Prompt ▸ Each line from the one containing "How do I perform: Click" to the end of the entries below is to be set down exactly; the pictures are not.

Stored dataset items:
┄┄┄┄┄┄┄┄┄┄
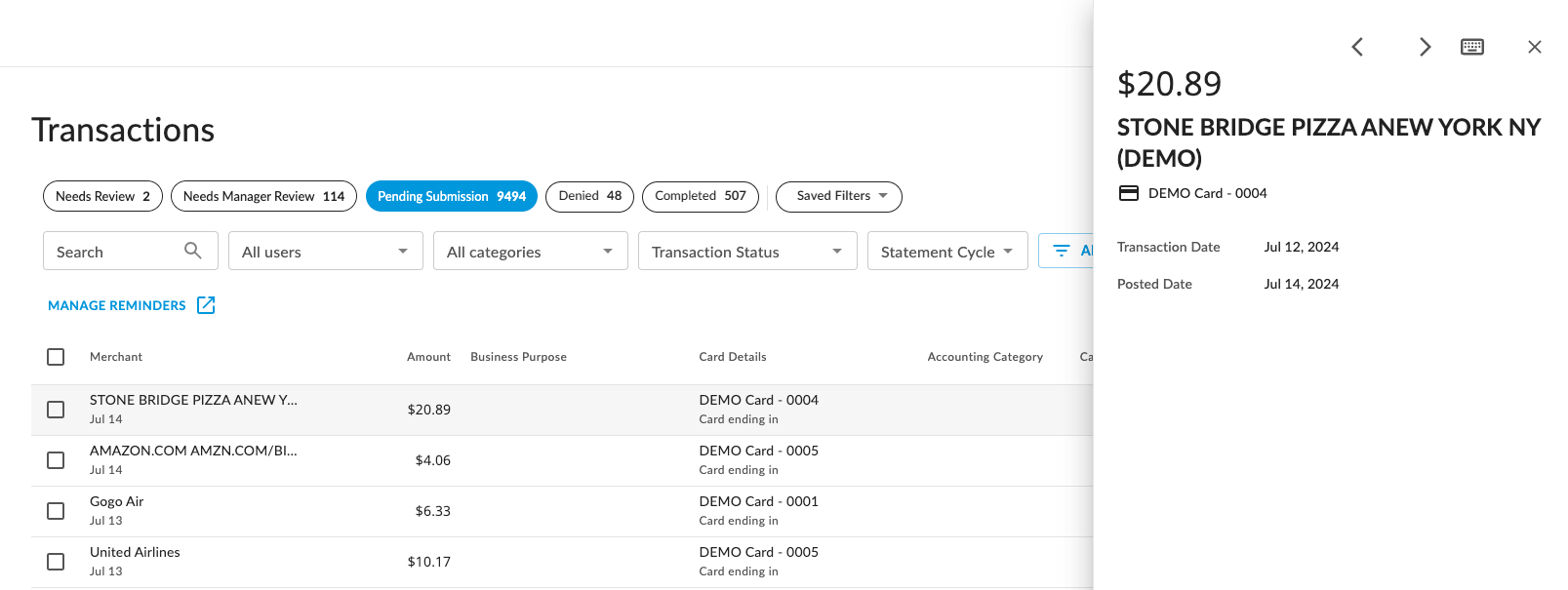The height and width of the screenshot is (590, 1568).
Task: Click the credit card icon for DEMO Card
Action: pyautogui.click(x=1128, y=193)

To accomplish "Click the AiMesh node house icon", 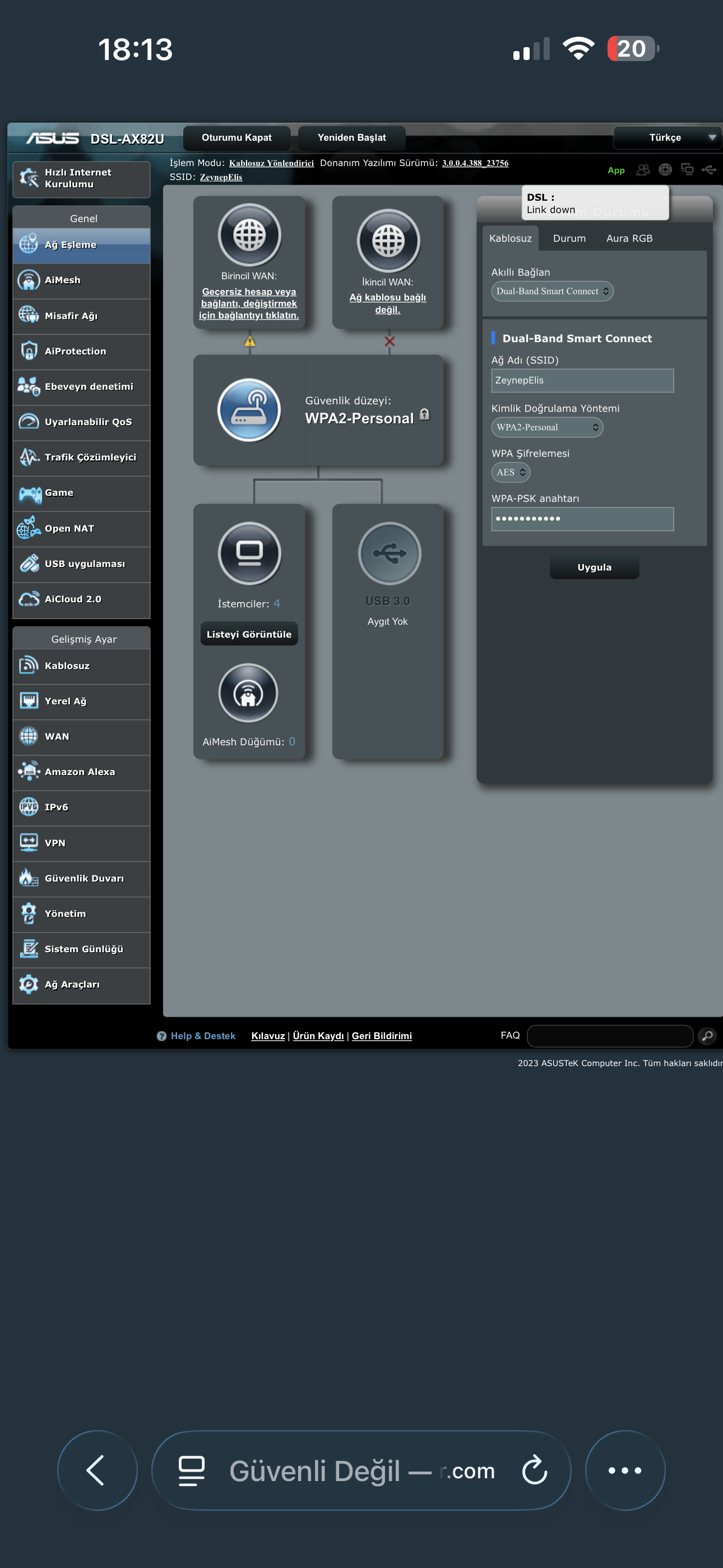I will click(x=248, y=693).
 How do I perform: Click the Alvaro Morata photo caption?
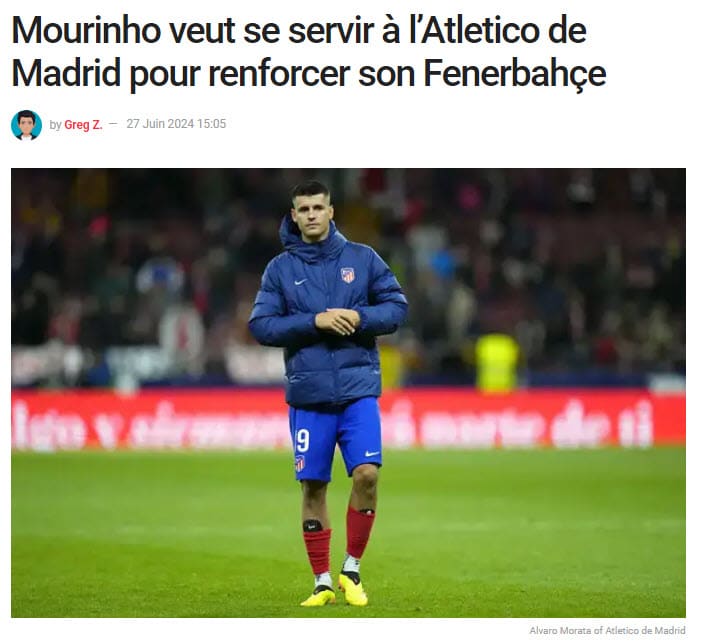(607, 631)
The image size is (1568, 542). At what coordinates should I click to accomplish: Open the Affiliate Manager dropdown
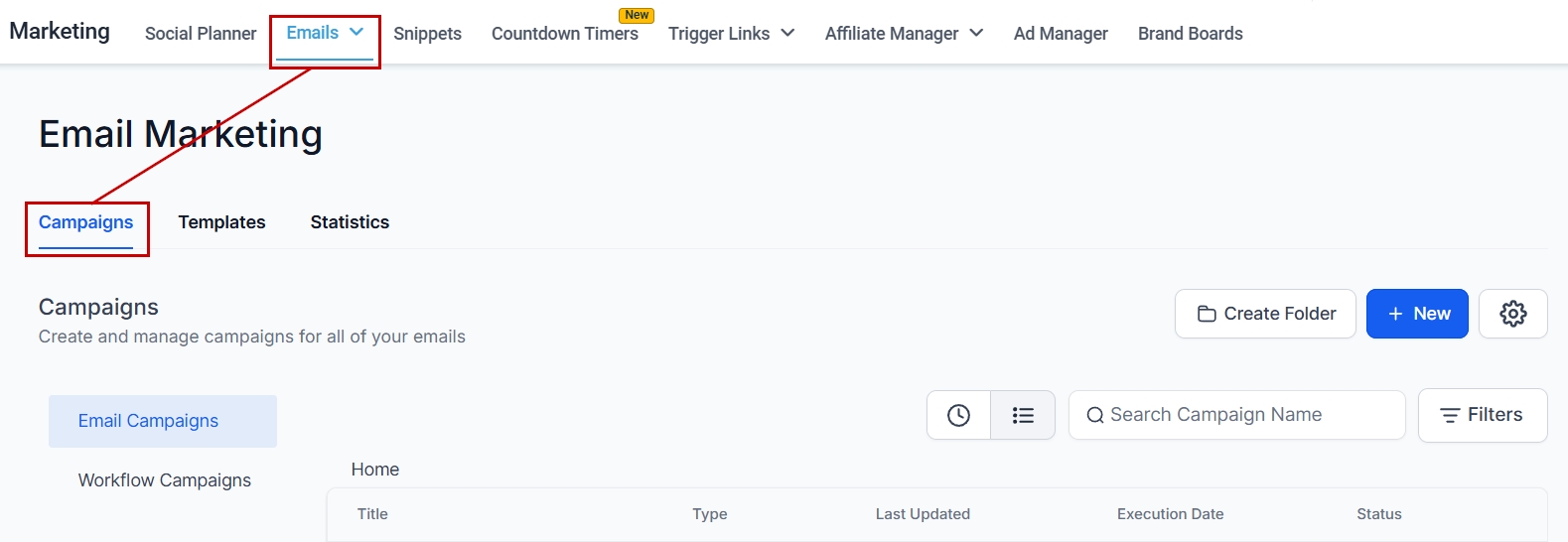pos(976,33)
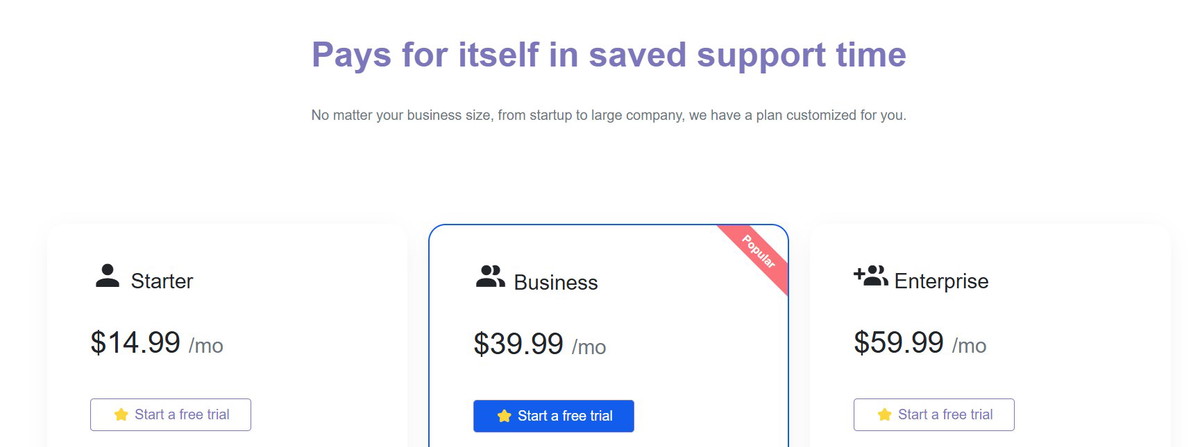
Task: Start a free trial for the Business plan
Action: click(x=553, y=416)
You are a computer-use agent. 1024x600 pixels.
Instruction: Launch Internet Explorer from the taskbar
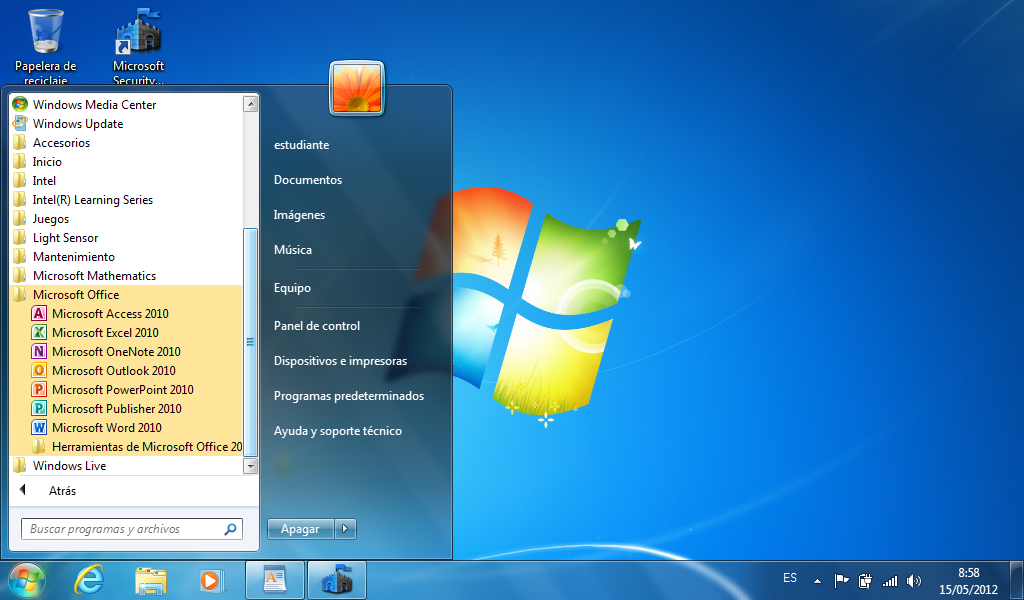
┄┄┄┄┄┄┄┄┄┄
Solution for this exercise ▸
 How do I perform: Click the Alvaro Morata photo caption?
(607, 631)
The image size is (1568, 542). At what coordinates should I click to accomplish: Open the Affiliate Manager dropdown
pos(976,33)
Task: Start a free trial for the Business plan
Action: click(x=553, y=416)
You are a computer-use agent. 1024x600 pixels.
Instruction: Launch Internet Explorer from the taskbar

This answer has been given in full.